● **Given exercise 1**:
In the court opinion excerpt, by what year is the Act meant to completely eliminate the discharge of pollution into navigable waters?
● **Given exercise 2**:
Reproduce the court opinion excerpt starting with "Section 301, entitled" and going on through "to Section 304.", swapping "publicly owned treatment works" for "municipal sewage plants".

● **Selected excerpt**:
Bruce Diamond, Atty., Environmental Protection Agency and Thomas F. Bastow, Atty., Dept. of Justice, Washington, D.C., with whom Wallace H. Johnson, Asst. Atty. Gen., Robert V. Zener, Gen. Counsel, Environmental Protection Agency, Edmund B. Clark and Martin Green, Attys., Dept. of Justice, Washington, D.C., were on the brief for respondent. Raymond Zagone and Thomas C. Lee, Attys., Dept. of Justice, Washington, D.C., also entered appearances for respondent.
Edward L. Strohbehn, Jr., Washington, D.C., filed a brief on behalf of Natural Resources Defense Council, Inc., as amicus curiae urging affirmance.
Before ROBB and WILKEY, Circuit Judges and SOLOMON,[*] United States Senior District Judge for the District of Oregon.
Opinion for the Court filed by Circuit Judge ROBB.
ROBB, Circuit Judge:
These consolidated cases present challenges to regulations and actions of the Environmental Protection Agency and its Administrator pursuant to the Federal Water Pollution Control Act Amendments of 1972 (FWPCA), 33 U.S.C. § 1251 et seq. (Supp. IV). In No. 74-1967 American Paper Institute (API), joined by eight companies engaged in the production of pulp, paper and paperboard, 1 challenged the EPA regulations by way of a suit in the United States District Court for the District of Columbia. The court held that under Section 509(b) (1) of the FWPCA jurisdiction to review these regulations was in a United States Court of Appeals and not in the District Court; accordingly the court granted EPA's motion to dismiss for lack of subject matter jurisdiction. American Paper Institute v. Train, 381 F.Supp. 553 (D.D.C.1974). The plaintiffs appeal.
The appeal from this dismissal has been consolidated here with petitions for review filed by API and the eight paper manufacturing companies. For convenience we shall refer to the appellants and the petitioners collectively as API. The petitions for review challenge both the regulations and the implementation of the FWPCA by EPA. These regulations were promulgated May 29, 1974 and establish effluent limitations guidelines and new source performance
standards for five subcategories of the pulp, paper and paperboard industries. 2 We affirm the District Court's dismissal, uphold as valid the Agency's promulgated regulations and dismiss the various petitions for review.
I. THE STATUTE
The FWPCA establishes a comprehensive scheme for federal regulation of water pollution. The ultimate objective of the Act is to eliminate completely the discharge of pollution into navigable waters by 1985. The Act seeks to accomplish this by means of phased reductions in the amounts of pollutants which are discharged from municipal and industrial sources. Recently, in a lengthy and detailed opinion by another panel, this court reviewed and interpreted certain provisions of the Act which play a key role in this process. American Frozen Food Institute v. Train, 176 U.S.App.D.C. 105, 539 F.2d 107, No. 74-1464 (1976). Because the present case involves a discussion of these same statutory provisions, we dispense with an elaborate analysis of what is indeed a "complicated and lengthy statute," AFFI v. Train, supra, 539 F.2d at 115, and simply sketch, in abbreviated fashion, those sections of the Act with which we must deal.
Section 301, entitled "Effluent Limitations", requires all existing point source 3 dischargers of pollution to meet two levels of effluent standards: one level by July 1, 1977, and the other by July 1, 1983. 33 U.S.C. § 1311. The 1977 level requires the application of the "best practicable control technology currently available" for point sources other than publicly owned treatment works. (BPCTCA or "best practicable") Section 301(b)(1)(A). The 1983 level requires the application of the "best available technology economically achievable" for these same sources. (BATEA or "best available") Section 301(b)(2)(A). These same provisions of Section 301 also state that the defined levels of technology are to be given more specific meaning in regulations issued by the EPA pursuant to Section 304.

● **Given information**:
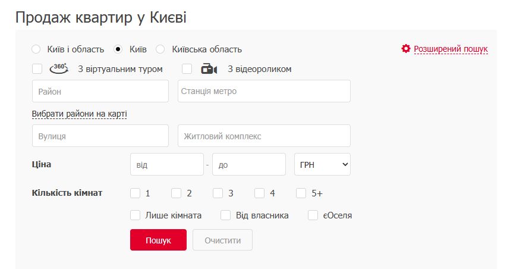
Task: Toggle the єОселя checkbox
Action: point(313,215)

● **Exercise solution 1**:
1985

● **Exercise solution 2**:
Section 301, entitled "Effluent Limitations", requires all existing point source 3 dischargers of pollution to meet two levels of effluent standards: one level by July 1, 1977, and the other by July 1, 1983. 33 U.S.C. § 1311. The 1977 level requires the application of the "best practicable control technology currently available" for point sources other than municipal sewage plants. (BPCTCA or "best practicable") Section 301(b)(1)(A). The 1983 level requires the application of the "best available technology economically achievable" for these same sources. (BATEA or "best available") Section 301(b)(2)(A). These same provisions of Section 301 also state that the defined levels of technology are to be given more specific meaning in regulations issued by the EPA pursuant to Section 304.